A ministra Cármen Lúcia, do Supremo Tribunal Federal (STF), negou seguimento a uma petição apresentada pela defesa do vice-prefeito Ronildo da Farmácia (MDB) e manteve os efeitos da decisão da Justiça Eleitoral que determinou a cassação dos mandatos do prefeito Ary Menezes (PP) e do vice-prefeito de Nova Olinda do Maranhão, por compra de votos nas eleições municipais de 2024.
A defesa buscava suspender os efeitos da decisão do Tribunal Regional Eleitoral do Maranhão (TRE-MA), alegando que a condenação teria sido fundamentada em gravações ambientais consideradas ilícitas e que o caso deveria observar o entendimento do Tema 979 do STF, que trata da utilização desse tipo de prova no âmbito eleitoral.

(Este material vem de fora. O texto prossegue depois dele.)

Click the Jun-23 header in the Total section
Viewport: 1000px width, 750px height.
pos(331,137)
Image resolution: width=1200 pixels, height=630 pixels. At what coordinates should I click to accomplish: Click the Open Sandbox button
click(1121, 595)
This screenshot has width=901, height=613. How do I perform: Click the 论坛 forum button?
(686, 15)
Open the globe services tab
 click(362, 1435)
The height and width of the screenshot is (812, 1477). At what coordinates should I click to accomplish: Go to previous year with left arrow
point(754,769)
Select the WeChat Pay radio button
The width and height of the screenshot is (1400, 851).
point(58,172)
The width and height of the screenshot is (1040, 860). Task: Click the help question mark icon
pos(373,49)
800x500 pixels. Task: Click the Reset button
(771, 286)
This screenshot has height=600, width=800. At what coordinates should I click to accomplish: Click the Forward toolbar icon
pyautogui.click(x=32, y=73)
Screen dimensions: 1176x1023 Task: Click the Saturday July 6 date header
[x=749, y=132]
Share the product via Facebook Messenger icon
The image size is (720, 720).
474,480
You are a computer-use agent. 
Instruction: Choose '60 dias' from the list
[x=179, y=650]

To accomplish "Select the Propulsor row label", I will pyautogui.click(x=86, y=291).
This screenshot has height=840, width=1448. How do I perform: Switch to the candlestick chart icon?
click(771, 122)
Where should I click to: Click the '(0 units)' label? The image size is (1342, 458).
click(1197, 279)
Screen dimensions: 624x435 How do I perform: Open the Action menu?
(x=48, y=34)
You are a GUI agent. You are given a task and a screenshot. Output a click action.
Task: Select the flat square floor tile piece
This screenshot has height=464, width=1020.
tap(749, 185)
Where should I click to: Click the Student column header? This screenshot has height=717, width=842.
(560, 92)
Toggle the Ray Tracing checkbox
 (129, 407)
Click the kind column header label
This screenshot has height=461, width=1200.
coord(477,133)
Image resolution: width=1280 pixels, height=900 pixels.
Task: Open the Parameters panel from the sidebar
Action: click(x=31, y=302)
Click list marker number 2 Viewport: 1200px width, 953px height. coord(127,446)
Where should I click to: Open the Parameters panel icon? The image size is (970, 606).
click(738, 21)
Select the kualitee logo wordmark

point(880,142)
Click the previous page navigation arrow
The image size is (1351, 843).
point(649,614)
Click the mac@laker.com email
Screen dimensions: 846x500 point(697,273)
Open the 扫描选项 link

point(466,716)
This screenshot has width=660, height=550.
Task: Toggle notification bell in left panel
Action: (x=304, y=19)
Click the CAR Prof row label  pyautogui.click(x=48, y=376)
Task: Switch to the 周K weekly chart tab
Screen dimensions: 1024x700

Os advogados Daniel de Faria Jeronimo Leite e Luís Eduardo Franco Boueres, do escritório Daniel Leite & Advogados Associados, sustentaram que as gravações realizadas em residências, sem autorização judicial ou conhecimento dos interlocutores, não poderiam embasar a condenação e solicitaram efeito suspensivo até o julgamento definitivo do recurso.
Ao analisar o pedido, a ministra Cármen Lúcia destacou que a discussão sobre a licitude das provas e a análise do conjunto probatório exige reexame de fatos, providência que não é admitida em recurso extraordinário.
A relatora também afirmou que não ficou demonstrada qualquer situação excepcional que justificasse a concessão de efeito suspensivo, ressaltando que o entendimento firmado pelo STF no Tema 979 é de observância obrigatória.
Com isso, a ministra negou seguimento à petição e manteve a decisão da Justiça Eleitoral que determinou a cassação da chapa eleita em Nova Olinda do Maranhão.